## EXTRACTED RECORDS
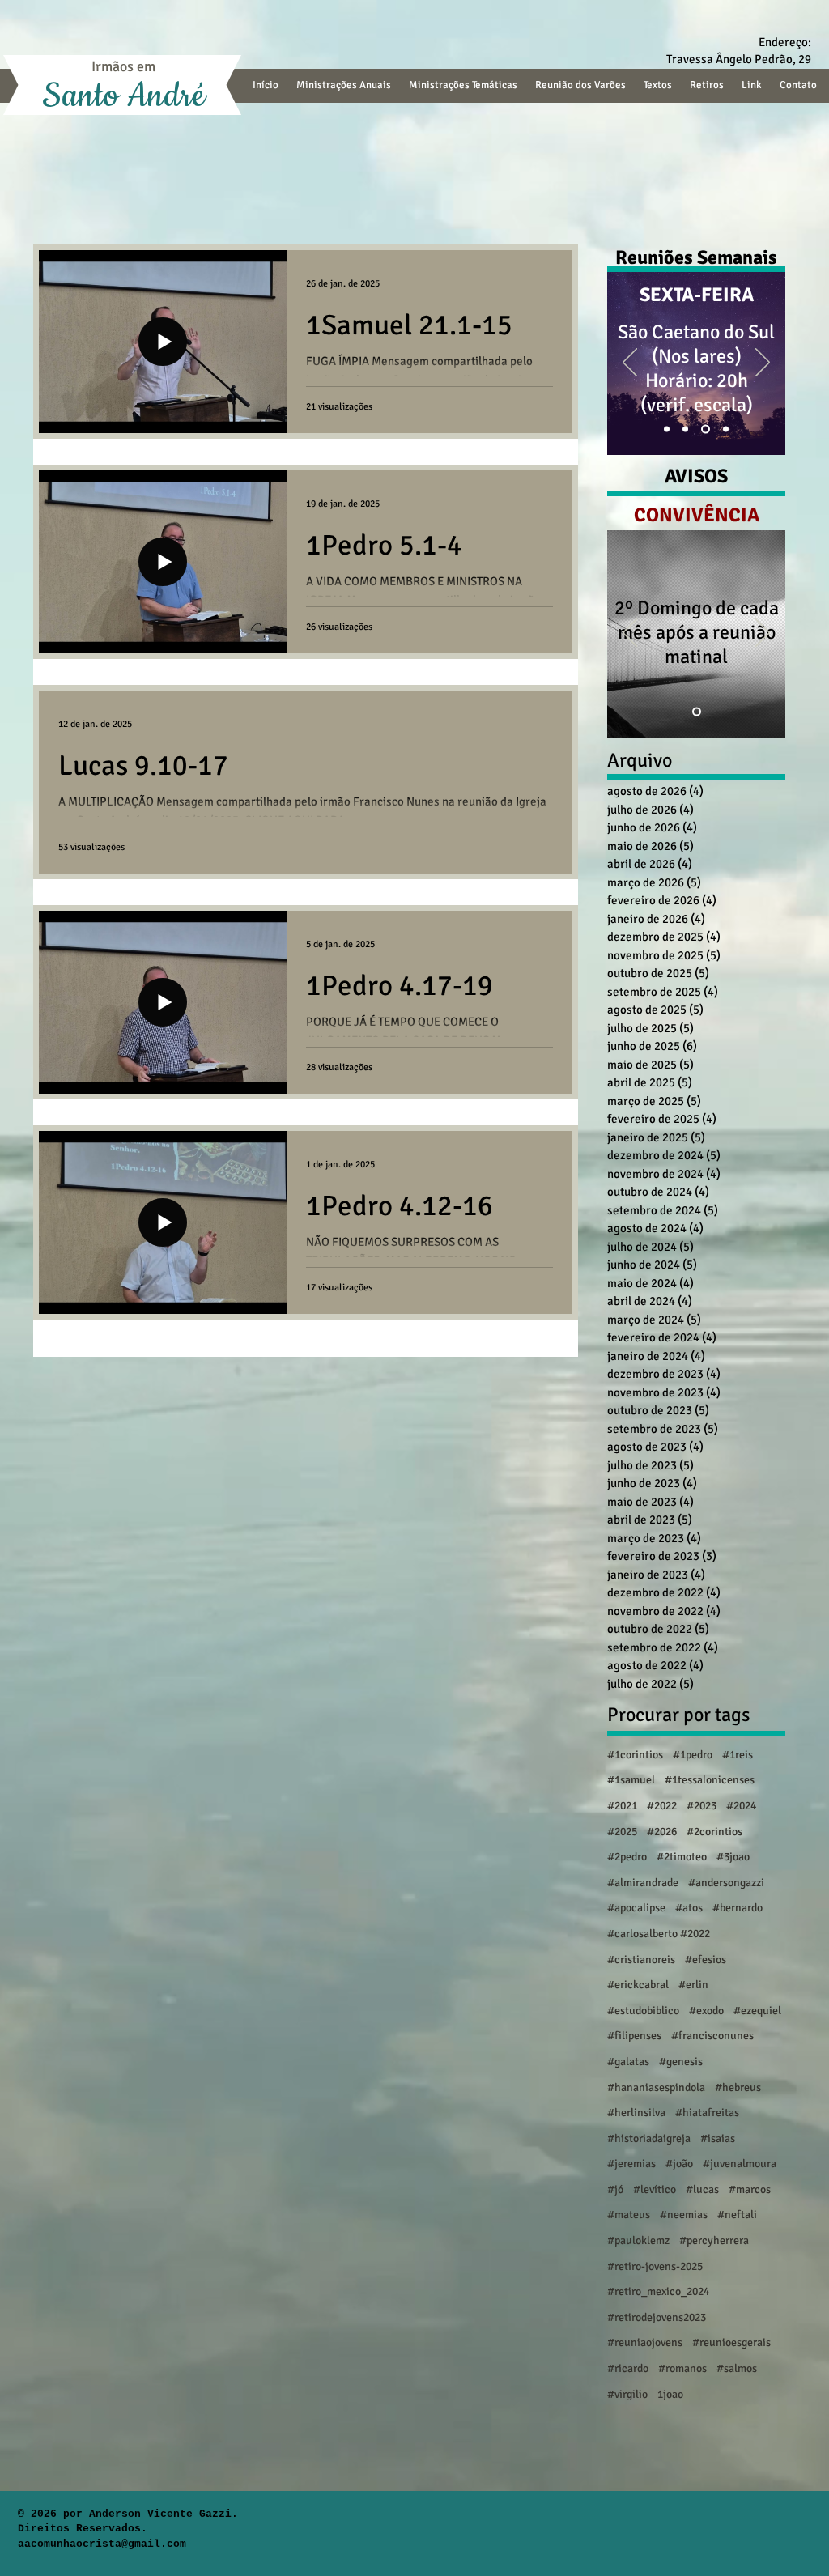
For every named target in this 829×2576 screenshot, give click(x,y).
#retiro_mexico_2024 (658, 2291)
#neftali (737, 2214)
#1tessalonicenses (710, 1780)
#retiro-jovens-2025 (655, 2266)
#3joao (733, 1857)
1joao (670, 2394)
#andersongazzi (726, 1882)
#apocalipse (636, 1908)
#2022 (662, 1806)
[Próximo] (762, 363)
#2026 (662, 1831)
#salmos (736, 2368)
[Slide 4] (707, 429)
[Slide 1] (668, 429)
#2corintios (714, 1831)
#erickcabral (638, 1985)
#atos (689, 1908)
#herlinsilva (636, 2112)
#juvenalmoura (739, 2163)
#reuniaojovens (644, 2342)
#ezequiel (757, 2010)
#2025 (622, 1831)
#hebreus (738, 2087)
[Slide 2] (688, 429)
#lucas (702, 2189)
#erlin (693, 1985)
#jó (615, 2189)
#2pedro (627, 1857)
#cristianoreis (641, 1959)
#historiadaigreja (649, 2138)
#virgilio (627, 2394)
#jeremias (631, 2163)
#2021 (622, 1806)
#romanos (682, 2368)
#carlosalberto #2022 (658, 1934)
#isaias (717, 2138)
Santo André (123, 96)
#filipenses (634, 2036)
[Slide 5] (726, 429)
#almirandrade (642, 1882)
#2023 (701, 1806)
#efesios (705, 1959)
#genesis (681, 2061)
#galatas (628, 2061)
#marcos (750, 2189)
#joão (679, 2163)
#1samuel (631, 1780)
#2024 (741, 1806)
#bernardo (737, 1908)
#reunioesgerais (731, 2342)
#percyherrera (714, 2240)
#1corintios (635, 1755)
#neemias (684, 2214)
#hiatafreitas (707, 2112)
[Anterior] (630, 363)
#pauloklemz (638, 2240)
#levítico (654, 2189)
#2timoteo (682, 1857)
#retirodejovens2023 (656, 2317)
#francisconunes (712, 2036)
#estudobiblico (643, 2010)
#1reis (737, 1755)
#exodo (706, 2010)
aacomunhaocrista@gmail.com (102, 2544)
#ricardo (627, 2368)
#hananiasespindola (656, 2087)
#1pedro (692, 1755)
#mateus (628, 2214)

## ASSIGNMENT
Starting at the line that contains "#3joao (733, 1857)", write out every line through the last one in the data above, exactly as it stands.

## TASK SOLUTION
#3joao (733, 1857)
1joao (670, 2394)
#andersongazzi (726, 1882)
#apocalipse (636, 1908)
#2022 (662, 1806)
[Próximo] (762, 363)
#2026 (662, 1831)
#salmos (736, 2368)
[Slide 4] (707, 429)
[Slide 1] (668, 429)
#2corintios (714, 1831)
#erickcabral (638, 1985)
#atos (689, 1908)
#herlinsilva (636, 2112)
#juvenalmoura (739, 2163)
#reuniaojovens (644, 2342)
#ezequiel (757, 2010)
#2025 (622, 1831)
#hebreus (738, 2087)
[Slide 2] (688, 429)
#lucas (702, 2189)
#erlin (693, 1985)
#jó (615, 2189)
#2pedro (627, 1857)
#cristianoreis (641, 1959)
#historiadaigreja (649, 2138)
#virgilio (627, 2394)
#jeremias (631, 2163)
#2021 (622, 1806)
#romanos (682, 2368)
#carlosalberto #2022 (658, 1934)
#isaias (717, 2138)
Santo André (123, 96)
#filipenses (634, 2036)
[Slide 5] (726, 429)
#almirandrade (642, 1882)
#2023 (701, 1806)
#efesios (705, 1959)
#genesis (681, 2061)
#galatas (628, 2061)
#marcos (750, 2189)
#joão (679, 2163)
#1samuel (631, 1780)
#2024 (741, 1806)
#bernardo (737, 1908)
#reunioesgerais (731, 2342)
#percyherrera (714, 2240)
#1corintios (635, 1755)
#neemias (684, 2214)
#hiatafreitas (707, 2112)
[Anterior] (630, 363)
#pauloklemz (638, 2240)
#levítico (654, 2189)
#2timoteo (682, 1857)
#retirodejovens2023 (656, 2317)
#francisconunes (712, 2036)
#estudobiblico (643, 2010)
#1reis (737, 1755)
#exodo (706, 2010)
aacomunhaocrista@gmail.com (102, 2544)
#ricardo (627, 2368)
#hananiasespindola (656, 2087)
#1pedro (692, 1755)
#mateus (628, 2214)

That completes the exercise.